## WORK TASK
A verbatim transcript of the data below is required, images omitted.

--- PROVIDED MATERIAL Enclosed Below ---

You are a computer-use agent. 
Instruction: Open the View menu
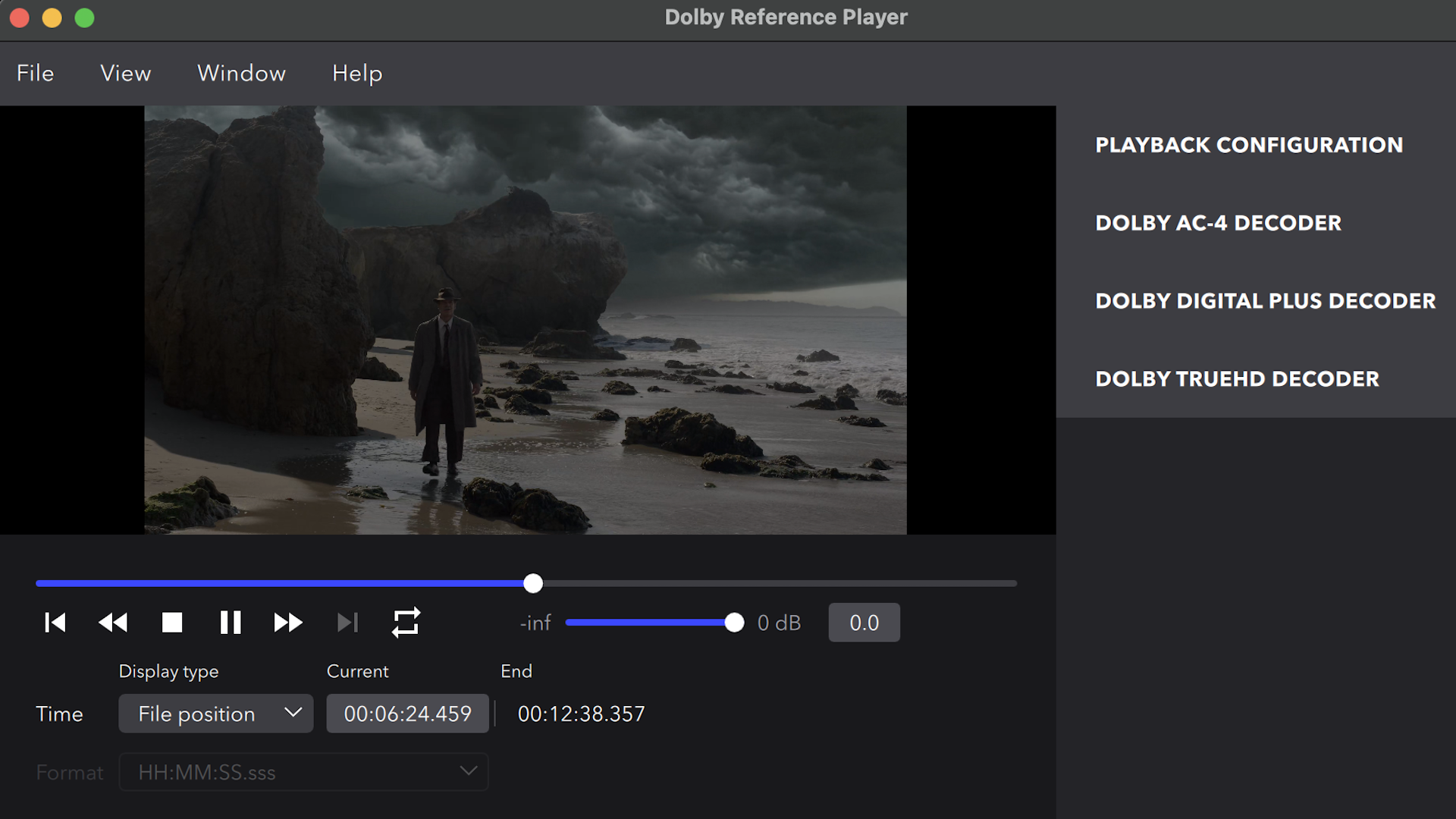point(126,73)
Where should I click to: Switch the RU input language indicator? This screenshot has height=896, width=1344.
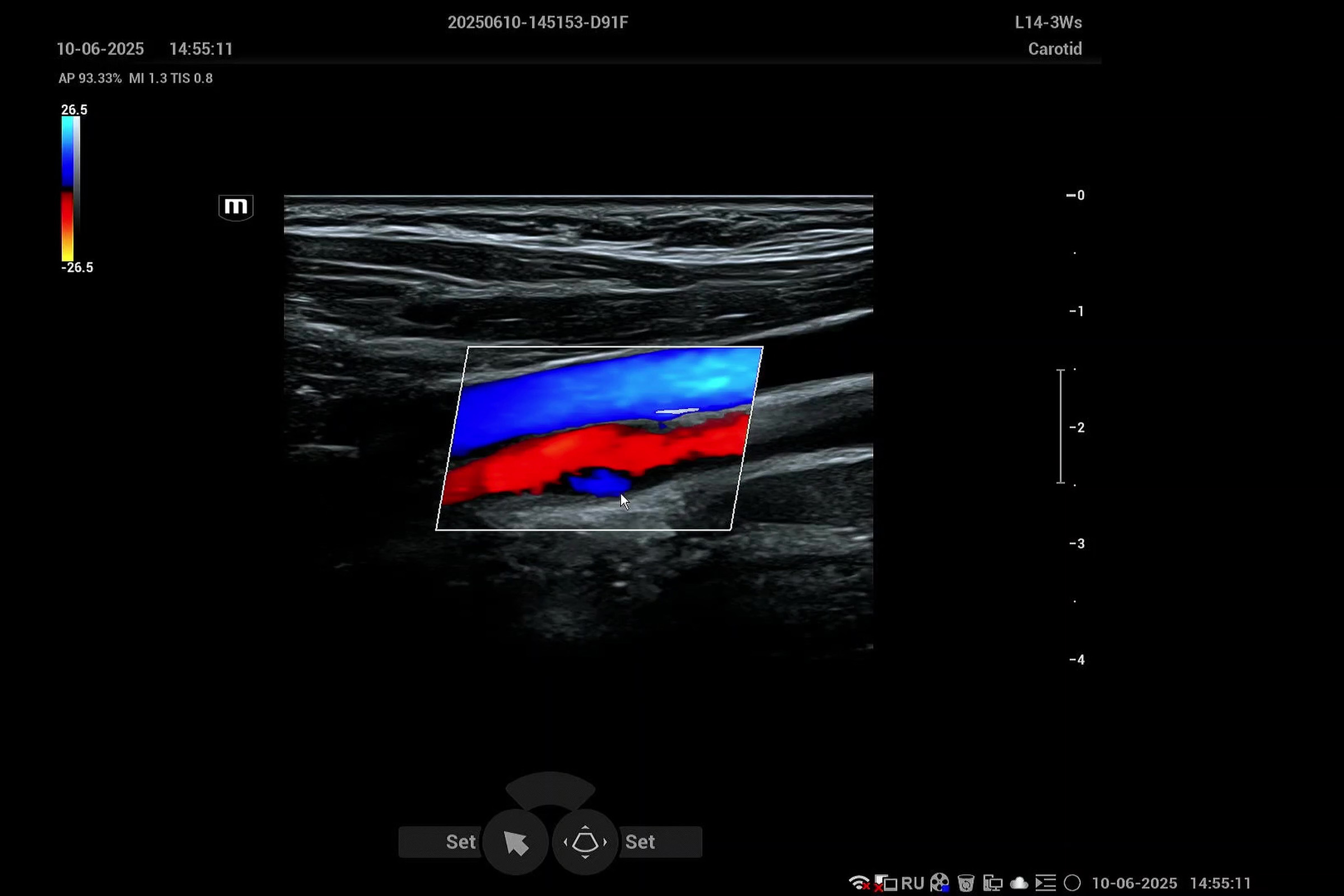click(x=913, y=883)
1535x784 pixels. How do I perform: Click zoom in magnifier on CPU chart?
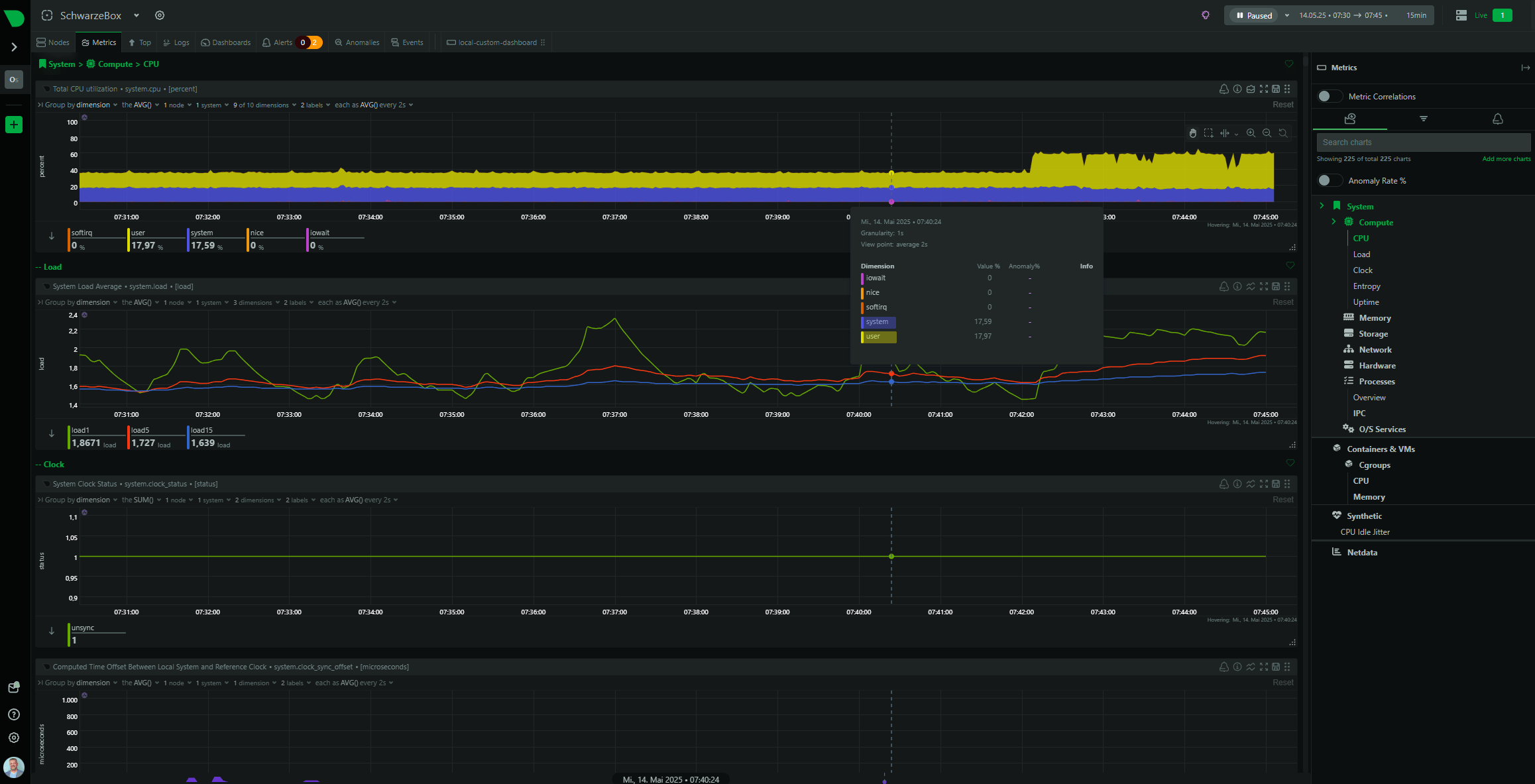pos(1251,133)
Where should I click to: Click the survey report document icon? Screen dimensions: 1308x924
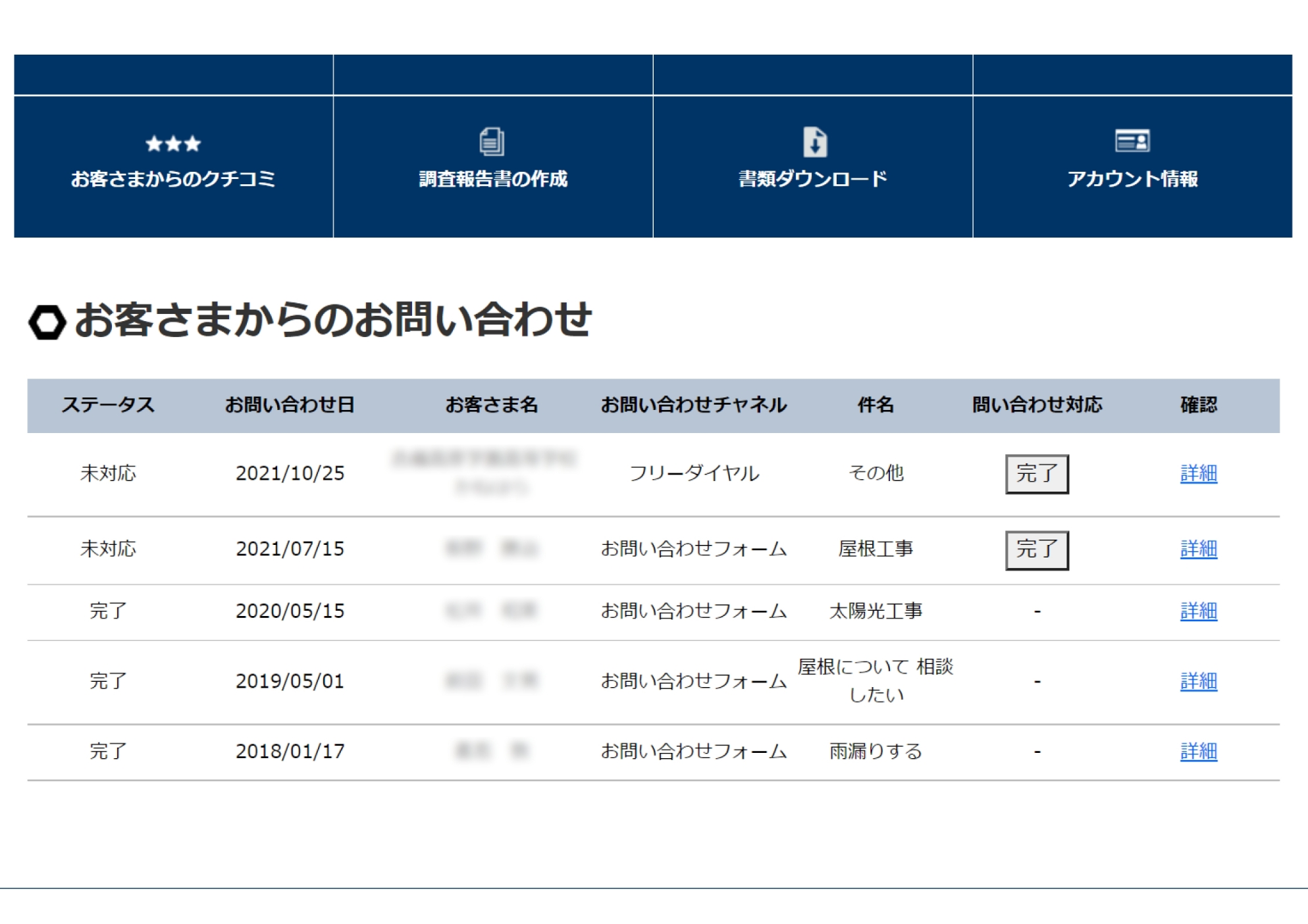492,141
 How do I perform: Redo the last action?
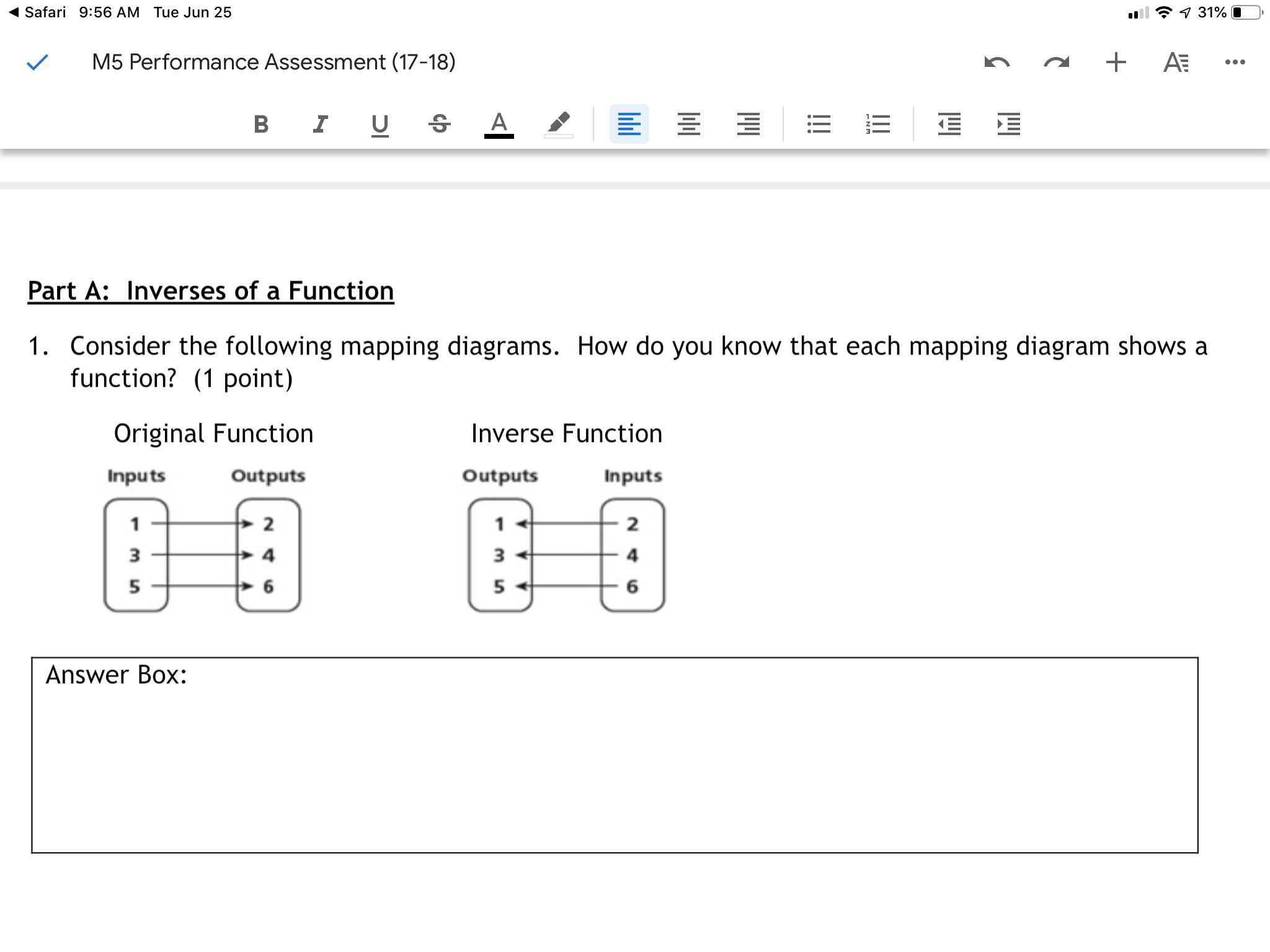1056,62
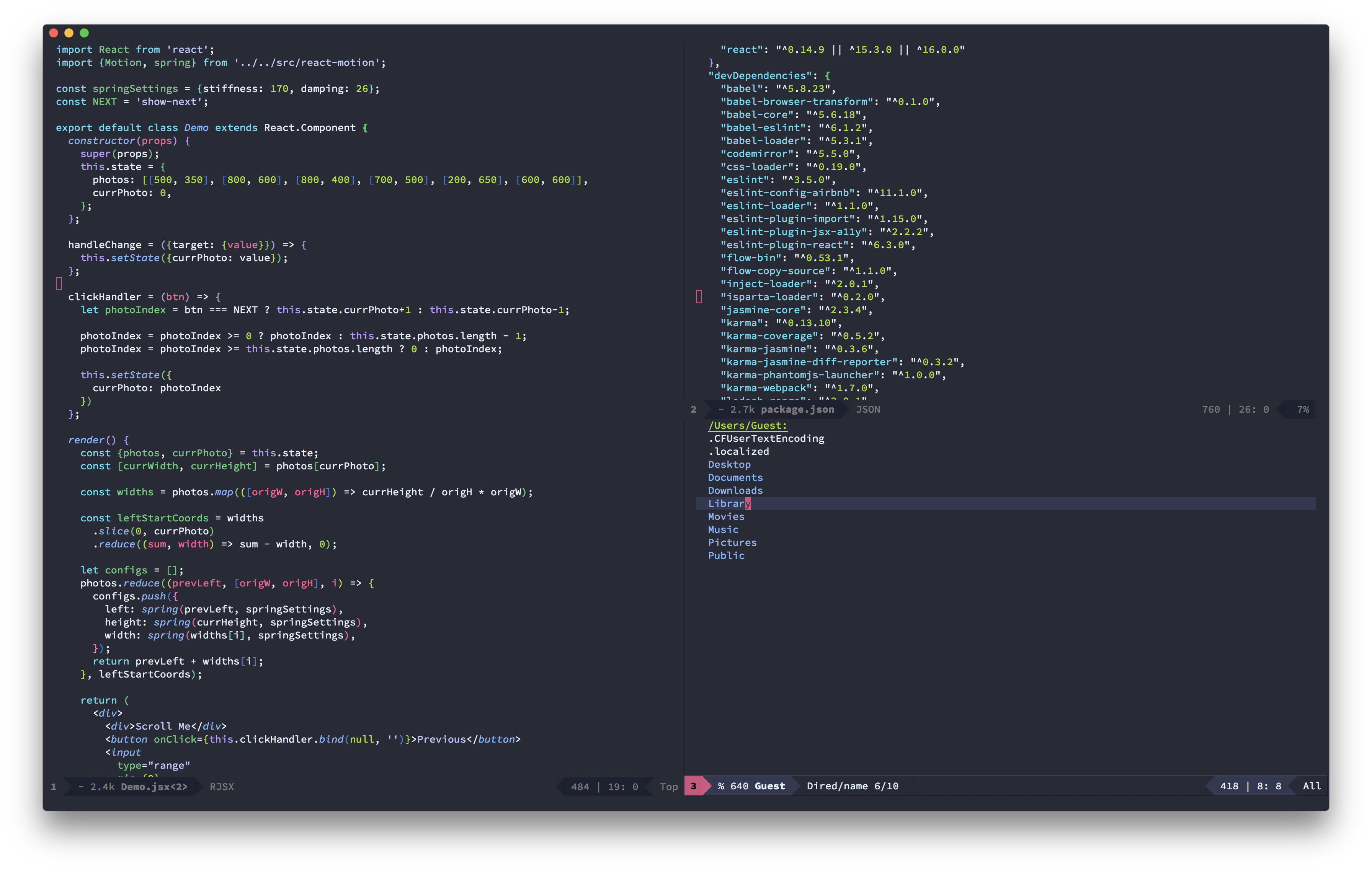Open the Documents directory entry
1372x872 pixels.
pyautogui.click(x=735, y=477)
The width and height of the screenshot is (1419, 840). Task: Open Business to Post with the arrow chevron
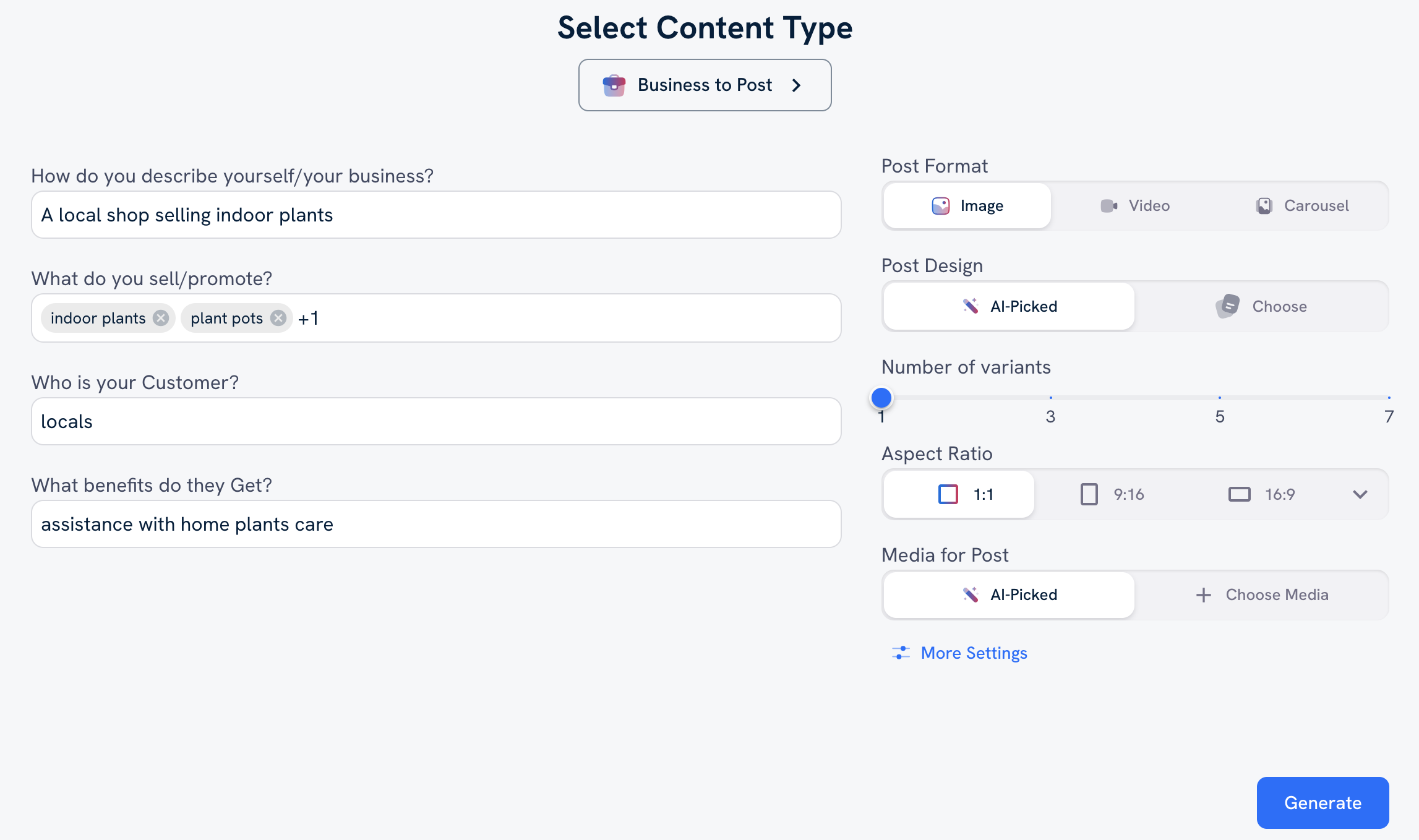click(797, 85)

--- End of Enclosed PROVIDED MATERIAL ---

## REPLY TO THE EXERCISE
You are a computer-use agent. 
Instruction: Open the View menu
point(126,73)
Where should I click to: Switch the RU input language indicator? This screenshot has height=896, width=1344.
click(x=913, y=883)
1535x784 pixels. How do I perform: Click zoom in magnifier on CPU chart?
pos(1251,133)
Where should I click to: Click the survey report document icon? Screen dimensions: 1308x924
492,141
 How do I perform: Redo the last action?
1056,62
Open the Documents directory entry
1372x872 pixels.
pyautogui.click(x=735, y=477)
The width and height of the screenshot is (1419, 840). Task: Open Business to Post with the arrow chevron
click(797, 85)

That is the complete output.